2. Radinka Si Anak Papi-Mami

1.5K 149 7
                                    

Dimanapun kalian berada

Ku kirimkan terima kasih

Untuk warna dalam hidupku

Dan banyak kenangan indah

.

Kau melukis aku

.

Tulus - Monokrom

.

.

.

"Tadi pulang jam berapa, Di?"

Aku sedang berada di meja makan bersama Mami malam ini. Sejak dulu, jam makan menjadi rutinitas kami untuk saling berbagi cerita seharian tadi. Tidak selalu makan malam, karena kadang sesuatu yang tiba-tiba terjadi membuat salah satu dari kami tidak bisa makan di rumah. Yang pasti, dalam satu hari kami selalu menyempatkan diri untuk makan bersama, seringnya pagi atau malam. Bahkan ketika aku masih sekolah dulu, setiap malam kami selalu duduk berdua di sini.

"Sebelum magrib kok, Mi. Habis baksos, Gandhi pengen batagor kuah. Aku jadi ikutan laper."

Aku bisa melihat Mami tersenyum kemudian mengangguk pelan. Ketika aku pulang tadi, Mami memang sedang berada di kamarnya. Mami biasa bekerja di sana atau kadang hanya fokus membaca buku kesukaannya. Ngomong-ngomong, Mami juga seorang Dokter sepertiku. Namun saat ini Mami hanya praktik di klinik dan sesekali ke rumah sakit karena Mami masih bagian dari managemen. Mami begitu mencintai pekerjaannya. Itu juga yang membuatku ingin menjadi dokter. Lebih tepatnya, salah satu alasanku menjadi dokter adalah melihat Mami.

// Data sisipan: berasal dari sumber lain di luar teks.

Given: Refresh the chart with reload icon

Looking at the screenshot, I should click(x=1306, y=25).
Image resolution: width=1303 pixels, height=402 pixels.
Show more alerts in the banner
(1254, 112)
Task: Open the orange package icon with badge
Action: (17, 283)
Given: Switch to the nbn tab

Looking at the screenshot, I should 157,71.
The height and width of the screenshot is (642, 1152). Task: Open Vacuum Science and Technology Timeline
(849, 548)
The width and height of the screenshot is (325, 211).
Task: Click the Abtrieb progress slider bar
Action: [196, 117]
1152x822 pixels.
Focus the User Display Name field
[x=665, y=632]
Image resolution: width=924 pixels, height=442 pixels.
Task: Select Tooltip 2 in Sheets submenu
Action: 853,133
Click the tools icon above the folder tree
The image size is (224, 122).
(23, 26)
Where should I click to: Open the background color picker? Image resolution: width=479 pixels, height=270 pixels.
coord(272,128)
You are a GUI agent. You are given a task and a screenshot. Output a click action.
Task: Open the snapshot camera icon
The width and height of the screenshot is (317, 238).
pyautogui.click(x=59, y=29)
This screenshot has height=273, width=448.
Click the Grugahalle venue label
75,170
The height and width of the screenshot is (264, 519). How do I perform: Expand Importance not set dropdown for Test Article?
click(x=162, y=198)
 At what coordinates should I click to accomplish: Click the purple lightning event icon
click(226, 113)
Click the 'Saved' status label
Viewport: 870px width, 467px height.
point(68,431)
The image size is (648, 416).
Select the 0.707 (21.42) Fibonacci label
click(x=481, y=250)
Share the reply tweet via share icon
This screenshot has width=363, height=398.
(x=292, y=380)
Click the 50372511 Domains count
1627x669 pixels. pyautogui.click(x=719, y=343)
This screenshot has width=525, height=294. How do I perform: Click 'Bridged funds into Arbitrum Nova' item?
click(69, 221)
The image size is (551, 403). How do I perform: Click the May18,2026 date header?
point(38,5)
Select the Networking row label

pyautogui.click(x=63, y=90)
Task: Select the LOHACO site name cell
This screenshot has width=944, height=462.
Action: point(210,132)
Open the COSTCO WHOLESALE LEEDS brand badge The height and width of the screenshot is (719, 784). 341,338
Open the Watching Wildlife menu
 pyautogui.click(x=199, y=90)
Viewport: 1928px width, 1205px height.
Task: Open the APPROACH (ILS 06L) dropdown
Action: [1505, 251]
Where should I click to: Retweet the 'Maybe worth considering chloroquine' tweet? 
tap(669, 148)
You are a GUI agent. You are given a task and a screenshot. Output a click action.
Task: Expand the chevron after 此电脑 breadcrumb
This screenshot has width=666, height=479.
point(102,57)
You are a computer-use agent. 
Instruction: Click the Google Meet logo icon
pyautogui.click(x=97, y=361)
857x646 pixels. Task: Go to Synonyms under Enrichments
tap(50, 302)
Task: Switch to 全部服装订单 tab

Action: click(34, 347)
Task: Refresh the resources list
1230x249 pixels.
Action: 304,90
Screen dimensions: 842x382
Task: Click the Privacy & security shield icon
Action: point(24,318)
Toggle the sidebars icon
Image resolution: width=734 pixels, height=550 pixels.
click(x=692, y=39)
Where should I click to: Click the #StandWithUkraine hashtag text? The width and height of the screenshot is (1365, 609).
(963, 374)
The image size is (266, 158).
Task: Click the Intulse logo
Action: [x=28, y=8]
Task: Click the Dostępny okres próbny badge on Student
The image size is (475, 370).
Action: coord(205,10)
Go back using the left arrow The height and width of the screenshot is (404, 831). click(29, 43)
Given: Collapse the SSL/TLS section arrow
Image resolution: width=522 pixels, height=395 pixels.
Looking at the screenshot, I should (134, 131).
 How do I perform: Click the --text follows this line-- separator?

Sejak aku mengenal perasaan kagum, orang pertama yang menjadi favoritku adalah Mami. Bicaranya lembut, sehingga aku selalu nyaman bercerita padanya. Perhatiannya selalu membuatku merasa disayangi. Hobinya belajar menjadi pemicu semangatku untuk melakukan hal yang sama. Usia Mami sudah lebih dari enam puluh tahun tapi Mami masih cantik sekali, tidak heran kalau Papi kelihatan sangat tergila-gila padanya. Meski tidak jarang merasa malas, melihat Mami membuatku berusaha rajin merawat diri. Terima kasih pada Kak Adya yang tidak bosan mengingatkanku untuk datang ke kliniknya.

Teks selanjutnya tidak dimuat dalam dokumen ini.